Does any of this sound familiar? If the answer is yes, stop, take a deep breath.
A quick fix feels like progress. But, you know what’s going to waste more time? Pushing down a solution before the real breakdown is firmly understood.
Read on. I’ll provide a three-step mental model that can help you move the needle more productively.
The three-step model I use instead
During the lunch-and-learn, I told the room the following: “I’ll never stand up in front of a founder or group and say, ‘here's the tool you should use for [use case].’ There’s not enough context.”
I’ve also seen enough over the years to know that one tool, framework or operating system works brilliantly in one organization and fails miserably in another. Instead, I recommended three steps to better understand what’s causing productivity gaps and how to solve for the breakdowns:
Step 1: The Gut Check. Big picture, reaffirm and get honest with yourself. What kind of business are you building? What game are you playing? In concrete terms, what does the business look like 12 months from now? Without this clarity, it will be hard to point in the right direction.

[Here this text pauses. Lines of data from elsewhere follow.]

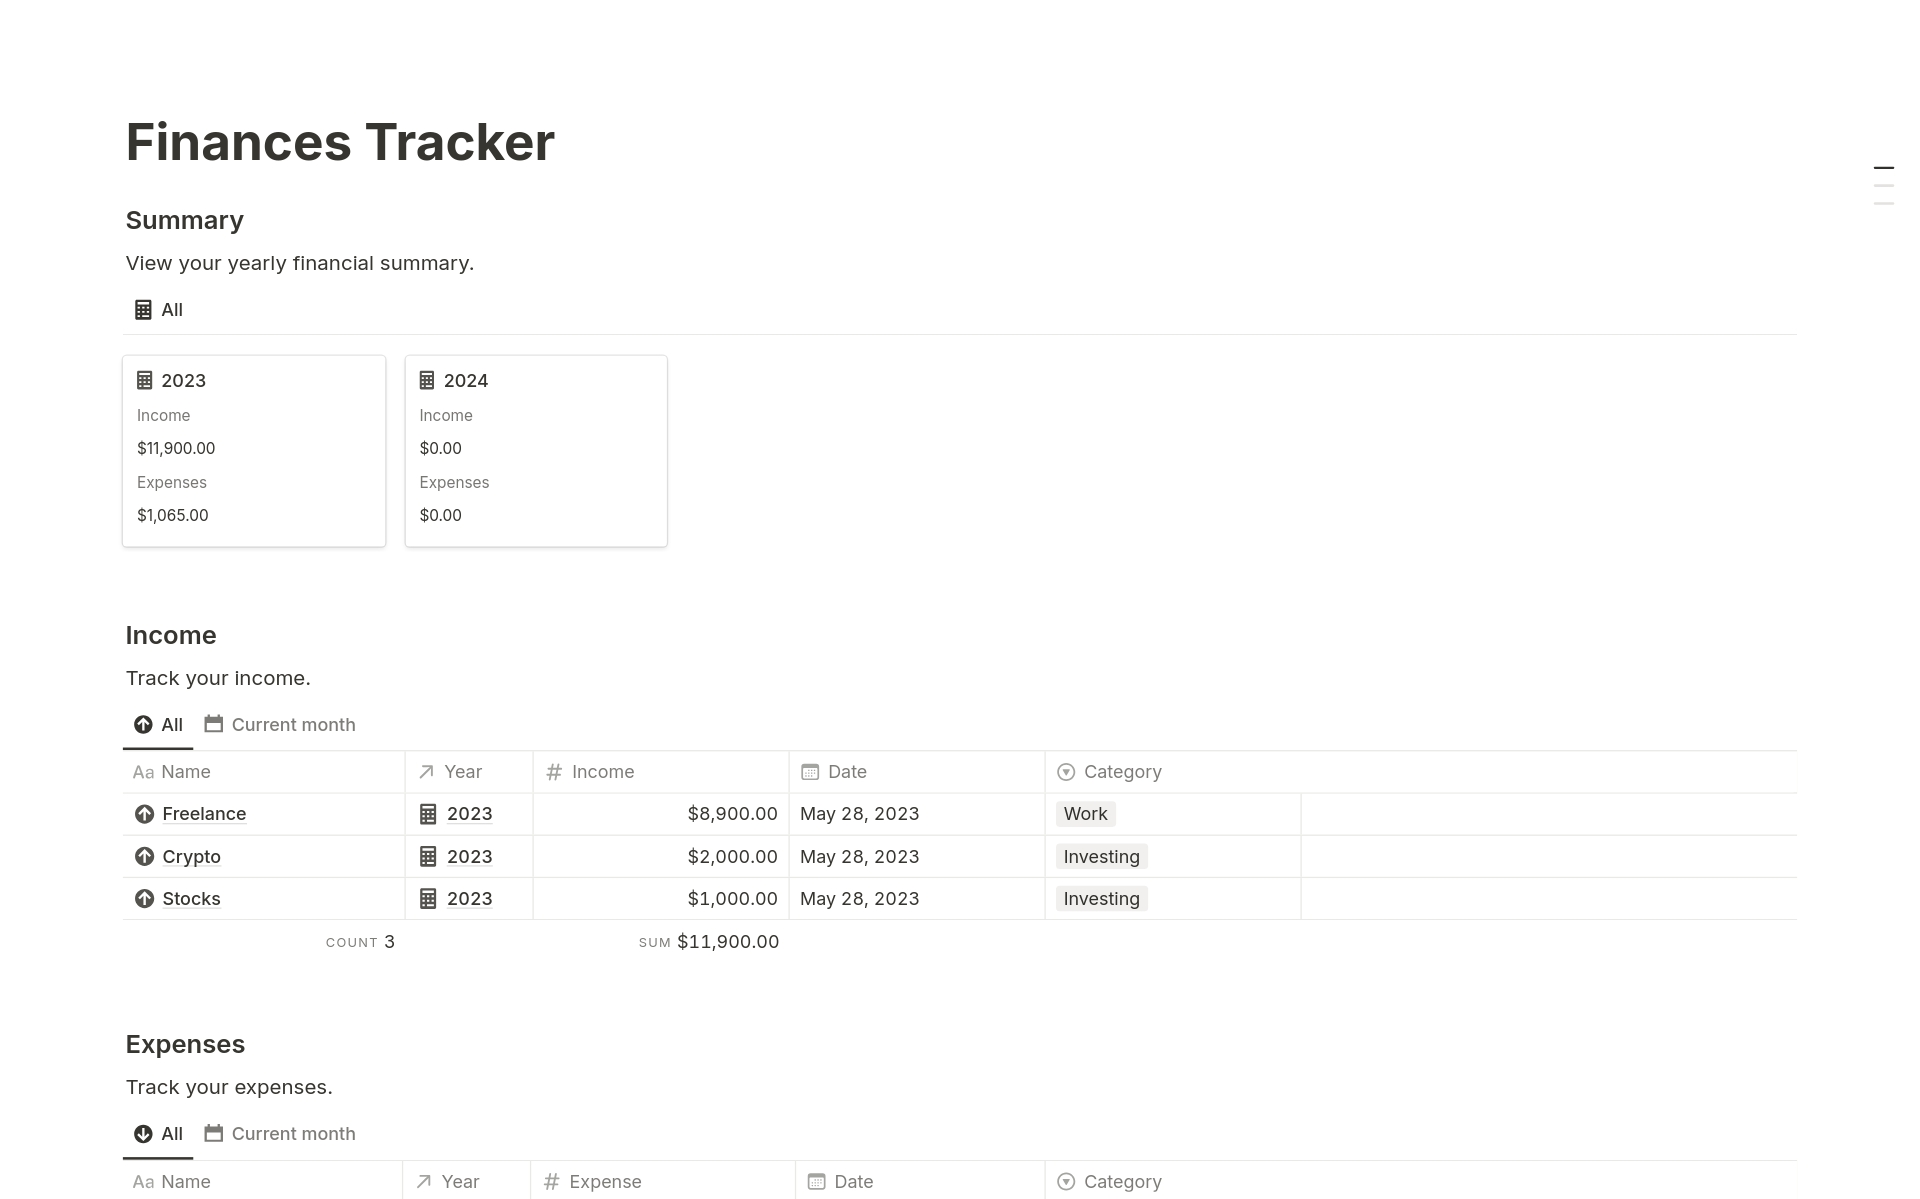The height and width of the screenshot is (1199, 1920).
Task: Click the minimize icon in top right
Action: [x=1884, y=167]
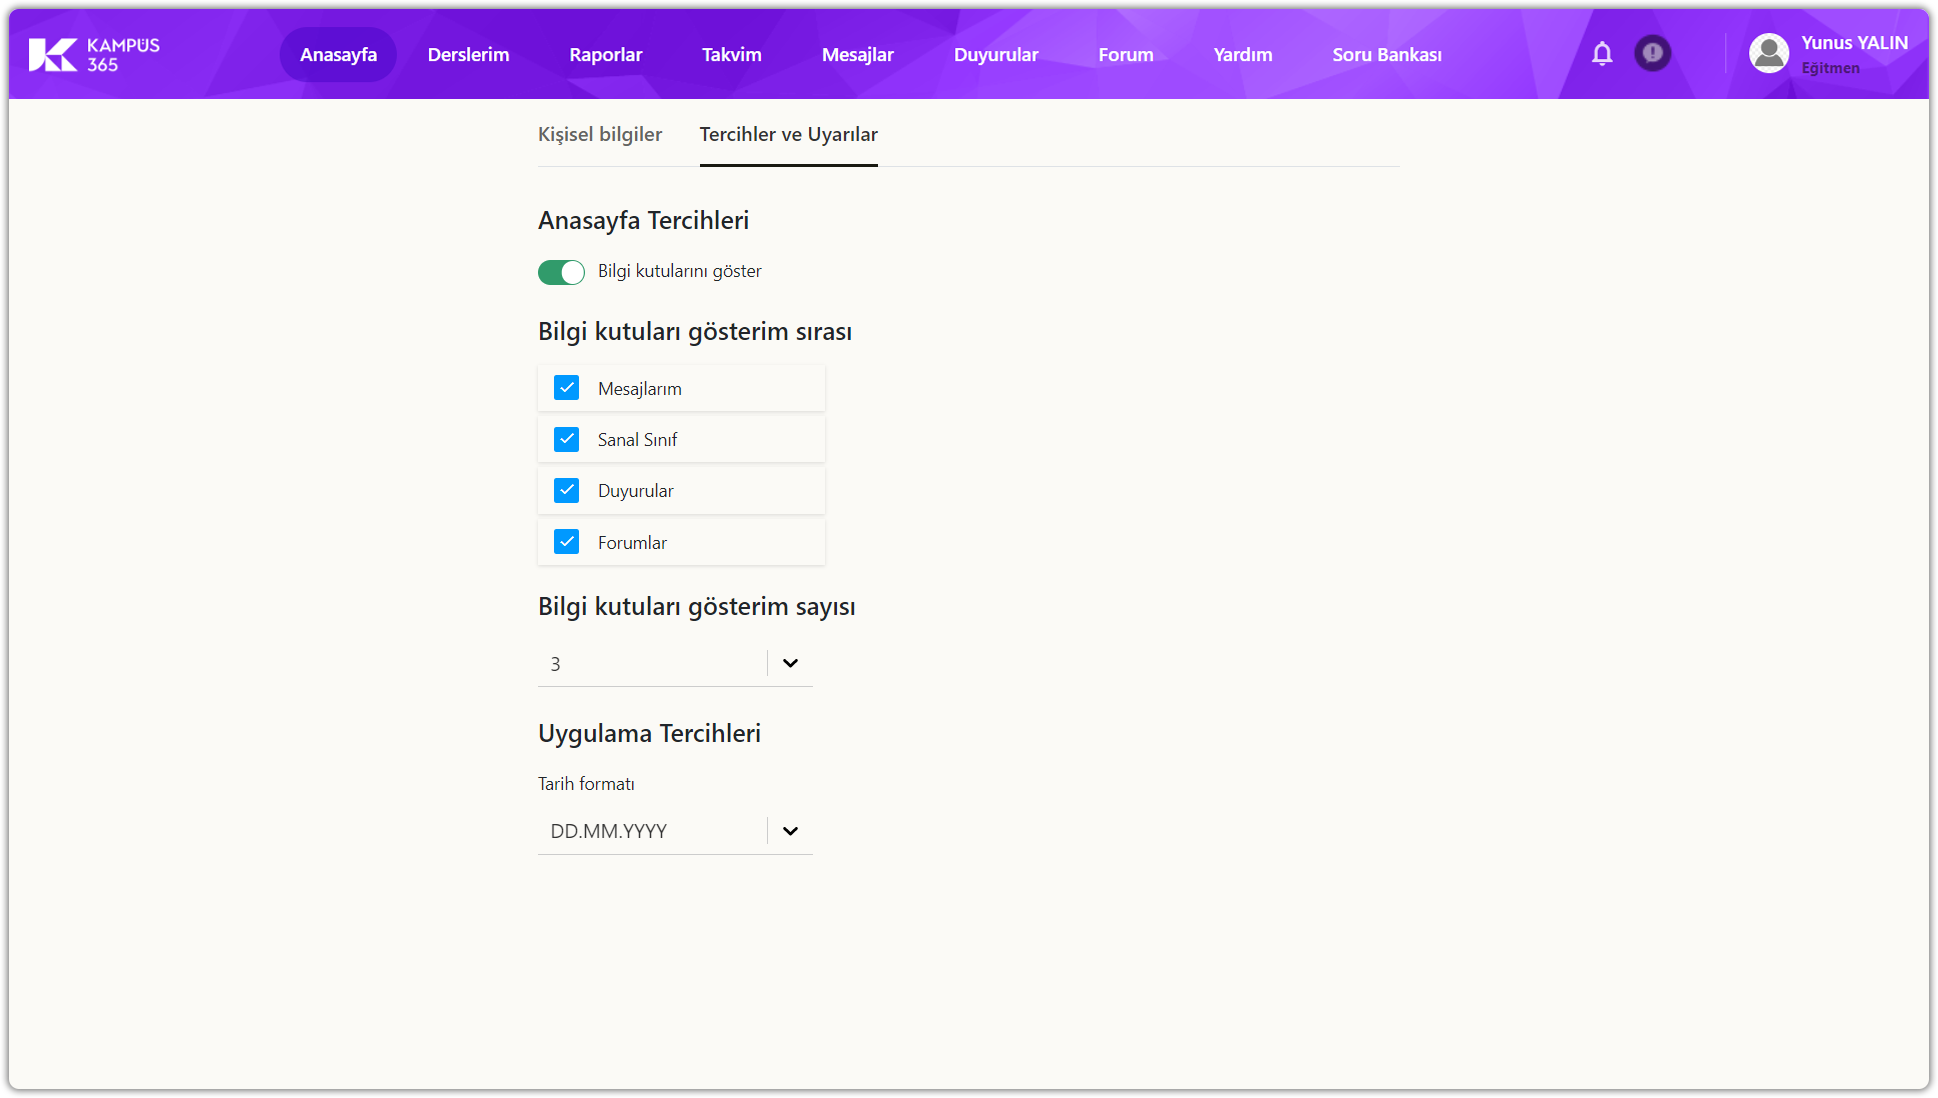The image size is (1938, 1098).
Task: Open Derslerim in the navigation bar
Action: click(x=468, y=55)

Step 2: The Reality Audit. Now that you’re grounded in the big picture, dig deeper into what’s causing inefficiencies. Where are the workflow choke points? Who owns the work? Where are you slowing down decision-making? What’s consuming time outside your zone of genius? This means getting honest about where time is going, how decisions stall out and when the team is waiting on you. The answers may surprise you. Another reason not to jump to the solution too fast.
Step 3: Uncover the Patterns. Only after the first two steps do we talk about solutions. Now, you have enough information to uncover patterns and pinpoint what needs to be solved. As you analyze solutions, think in three layers. Operating systems structure how you and the business run, frameworks shape thinking and drive decision-making and tools are the scaffolding that support execution (Note: tools are the third, bottom layer here).
Hopefully, you’re starting to see how these three steps become a forcing function to uncover the real challenge to overcome and get you beyond the surface-layer.
Implement. Then, be a good parent.
Once you’ve done the analysis, you’ve researched and put in motion productivity solutions, the message I’ll leave you with is: Be a good parent.
Being a good parent requires driving direction, serving as the role model and delivering constant reinforcement.
The same is true of integrating new systems, frameworks and tools. There’s no set it and forget it.
As the leader, you must:
Be decisive about the path.
Communicate the “why.”
Lead by example and show what good looks like.
Repeat. Reinforce. Repeat.
I used the analogy of potty training in the session. No parent does one day of potty training, and then magically their kid never has another accident.
You repeat the expectation.
You reinforce the habit.
You course-correct when things drift.
Then, one day, it all clicks because you stayed consistent long enough for it to become the new normal.
Where can you start?
If you’re not feeling at peak productivity, here are three actions to take in 30 days:
Run a diagnostic. Examine the workflows, talk to your team and analyze where you’re spending time. Document where things slow down. Be specific.
Stack rank by impact and effort. Which items, if addressed, would unlock the most? Which of those are the lowest-lift to fix? Pick 1-2 as your starting point.
Set the check-in: Mark your calendar for 30 days from now to stay accountable for your progress. Check in on what you did, how it worked and any early shifts you observed.
That is how you stop the spiral. Not by solving everything at once. Not trying tools until you feel restless. But, in taking an honest look at the inside and making consistent small moves that build on each other.